At this point, there are no plans to turn Gnomes & Goblins into a movie or any other medium—but that's fine, too. Kisker says he wants to be mindful not to migrate properties onto new platforms just for the sake of doing it, pointing out that there are many examples of games, books, etc. that are not meant to be turned into films or TV shows.
Favreau seconded this, saying he was building his game "to optimize this particular medium. If I want to do a movie, I'll take it from that direction. It's a lot easier for me to say, 'I want to make a movie about goblins.' That seems to be in line with what audiences like.
"But for me, what's interesting is learning about the build, the machines that they have to construct to make the goblin work a certain way. It feels like being a dungeon master back when I was a kid, and you're creating a world and an experience for people to do anything."
In some cases, Madison Wells will attempt to generate stories themselves, though a division that is currently being staffed. Kisker says it "will be led by a core creative whose job is to staff a room and a team of IP creators and storytellers who can find the best first instance to exploit the IP and the content that they create. Those stories can then be exploited across the company's divisions similar, he says, to "what was created with the Monsterverse at Legendary, or what was created by Lucasfilm or Marvel."
"It's difficult to do, but if you do it, you have one of the rarest assets that exist, and that's what generates value."
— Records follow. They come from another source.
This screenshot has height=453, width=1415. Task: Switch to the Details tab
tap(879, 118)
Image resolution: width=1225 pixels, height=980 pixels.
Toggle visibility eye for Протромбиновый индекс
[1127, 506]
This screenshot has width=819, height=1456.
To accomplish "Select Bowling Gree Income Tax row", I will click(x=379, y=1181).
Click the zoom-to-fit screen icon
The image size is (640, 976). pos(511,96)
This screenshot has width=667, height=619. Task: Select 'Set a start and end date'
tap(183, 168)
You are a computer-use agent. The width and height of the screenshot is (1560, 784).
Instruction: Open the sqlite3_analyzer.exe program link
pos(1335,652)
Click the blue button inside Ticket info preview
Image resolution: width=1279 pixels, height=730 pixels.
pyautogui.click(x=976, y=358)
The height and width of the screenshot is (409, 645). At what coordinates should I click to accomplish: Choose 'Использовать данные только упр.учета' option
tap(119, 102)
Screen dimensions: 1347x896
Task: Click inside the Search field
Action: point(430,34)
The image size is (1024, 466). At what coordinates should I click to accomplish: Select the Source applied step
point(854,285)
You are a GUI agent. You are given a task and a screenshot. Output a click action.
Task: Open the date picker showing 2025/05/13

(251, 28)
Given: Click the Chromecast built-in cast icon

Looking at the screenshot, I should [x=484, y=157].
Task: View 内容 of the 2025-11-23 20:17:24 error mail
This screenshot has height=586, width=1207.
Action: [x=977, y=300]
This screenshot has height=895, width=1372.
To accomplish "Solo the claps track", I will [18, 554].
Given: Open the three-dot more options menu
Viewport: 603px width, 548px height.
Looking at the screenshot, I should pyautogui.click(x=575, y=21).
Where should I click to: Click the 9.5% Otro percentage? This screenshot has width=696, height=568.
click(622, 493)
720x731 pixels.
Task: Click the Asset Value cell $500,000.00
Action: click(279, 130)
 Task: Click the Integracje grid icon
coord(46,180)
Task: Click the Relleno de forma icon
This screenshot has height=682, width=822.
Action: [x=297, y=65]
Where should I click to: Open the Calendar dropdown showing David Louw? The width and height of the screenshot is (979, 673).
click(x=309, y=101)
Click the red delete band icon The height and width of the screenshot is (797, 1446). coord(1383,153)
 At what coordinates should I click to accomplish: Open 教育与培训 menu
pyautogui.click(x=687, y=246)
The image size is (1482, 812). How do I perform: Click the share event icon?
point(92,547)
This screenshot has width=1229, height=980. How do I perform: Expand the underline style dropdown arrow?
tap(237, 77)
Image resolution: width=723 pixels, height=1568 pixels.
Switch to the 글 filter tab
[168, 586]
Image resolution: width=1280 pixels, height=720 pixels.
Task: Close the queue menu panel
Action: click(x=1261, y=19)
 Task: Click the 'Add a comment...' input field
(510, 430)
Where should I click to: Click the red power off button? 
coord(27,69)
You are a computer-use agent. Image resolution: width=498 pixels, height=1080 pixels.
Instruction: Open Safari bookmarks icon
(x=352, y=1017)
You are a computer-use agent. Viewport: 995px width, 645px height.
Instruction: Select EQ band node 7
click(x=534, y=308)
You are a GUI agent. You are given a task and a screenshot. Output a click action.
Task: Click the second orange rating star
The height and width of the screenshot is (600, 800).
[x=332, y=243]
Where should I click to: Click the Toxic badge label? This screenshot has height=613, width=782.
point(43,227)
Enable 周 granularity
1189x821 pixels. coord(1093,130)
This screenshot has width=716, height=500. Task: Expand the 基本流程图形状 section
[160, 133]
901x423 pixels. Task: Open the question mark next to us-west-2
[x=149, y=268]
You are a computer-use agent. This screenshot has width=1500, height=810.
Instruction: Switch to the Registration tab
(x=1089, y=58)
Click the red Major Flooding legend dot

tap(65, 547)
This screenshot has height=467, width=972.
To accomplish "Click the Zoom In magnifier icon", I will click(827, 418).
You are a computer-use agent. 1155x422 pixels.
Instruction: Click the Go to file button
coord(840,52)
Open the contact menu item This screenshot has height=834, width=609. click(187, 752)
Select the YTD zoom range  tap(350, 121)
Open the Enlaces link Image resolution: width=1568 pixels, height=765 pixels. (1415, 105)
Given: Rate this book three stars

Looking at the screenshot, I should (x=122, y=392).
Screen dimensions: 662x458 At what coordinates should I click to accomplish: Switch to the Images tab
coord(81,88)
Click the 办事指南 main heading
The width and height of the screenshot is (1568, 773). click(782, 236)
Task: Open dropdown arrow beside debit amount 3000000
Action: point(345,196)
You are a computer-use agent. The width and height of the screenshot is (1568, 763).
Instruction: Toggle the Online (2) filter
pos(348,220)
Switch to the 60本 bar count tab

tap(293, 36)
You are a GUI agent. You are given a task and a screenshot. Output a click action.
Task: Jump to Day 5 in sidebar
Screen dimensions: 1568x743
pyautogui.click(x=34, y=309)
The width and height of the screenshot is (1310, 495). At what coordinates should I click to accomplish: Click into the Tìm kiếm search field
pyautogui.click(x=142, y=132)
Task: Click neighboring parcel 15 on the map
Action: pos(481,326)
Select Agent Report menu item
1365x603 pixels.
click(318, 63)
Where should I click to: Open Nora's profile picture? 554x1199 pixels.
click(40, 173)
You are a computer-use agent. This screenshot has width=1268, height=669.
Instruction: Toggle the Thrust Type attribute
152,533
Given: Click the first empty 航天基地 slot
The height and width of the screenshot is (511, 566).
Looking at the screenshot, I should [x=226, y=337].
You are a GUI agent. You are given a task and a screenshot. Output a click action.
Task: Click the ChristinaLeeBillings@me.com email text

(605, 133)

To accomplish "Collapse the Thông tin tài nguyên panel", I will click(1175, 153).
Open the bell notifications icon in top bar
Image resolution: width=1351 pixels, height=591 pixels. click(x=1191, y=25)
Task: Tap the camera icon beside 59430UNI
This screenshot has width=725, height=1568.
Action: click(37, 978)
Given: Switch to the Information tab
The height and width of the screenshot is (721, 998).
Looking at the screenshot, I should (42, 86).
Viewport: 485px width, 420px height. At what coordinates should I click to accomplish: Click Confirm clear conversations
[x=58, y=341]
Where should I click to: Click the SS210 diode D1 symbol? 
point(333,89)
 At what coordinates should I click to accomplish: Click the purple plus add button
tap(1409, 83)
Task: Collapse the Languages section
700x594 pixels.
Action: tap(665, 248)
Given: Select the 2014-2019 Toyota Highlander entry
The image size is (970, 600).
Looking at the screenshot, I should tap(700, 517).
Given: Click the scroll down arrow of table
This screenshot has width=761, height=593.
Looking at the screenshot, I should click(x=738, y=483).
Above all else, the company is trying to push the boundaries when it comes to marrying content and technology. Its partnership with the Void gives it expertise and insight into a growing phenomenon: VR experiences that take place not in the privacy of your living room, but in a public space. The company was behind the Ghostbusters: Dimension VR installation in Times Square.
Any by teaming with Atom Tickets, it is able to have access to data and analytics that can help the company customize its marketing and outreach.
"In the short run, it's frankly about understanding what the state of—when you think about it, nobody really owned the data chain from the time you looked at a trailer to the time you bought a Frozen doll," Kisker says. "Nobody owned that chain completely. And they do. So the interesting thing is, what can we learn from them about our businesses?"
And then, "once you know how someone behaves, once you know what someone did or didn't like, you can begin to tailor things to them through time. So for example, we didn't do this for Hell or High Water, but as an example, if we had worked with Atom Tickets, we would know who, for example, clicked on a Hell or High Water trailer but did not go to the movie in its theatrical release. So once you get to an awards campaign—knock, knock—you can revisit those people again. You know exactly who they are and what they're doing. So the idea is this is something that travels through time and you learn who they are and what they like."
"So then, you know, we can show up their houses and drive them to the movie," Pritzker jokes. "And maybe buy them popcorn."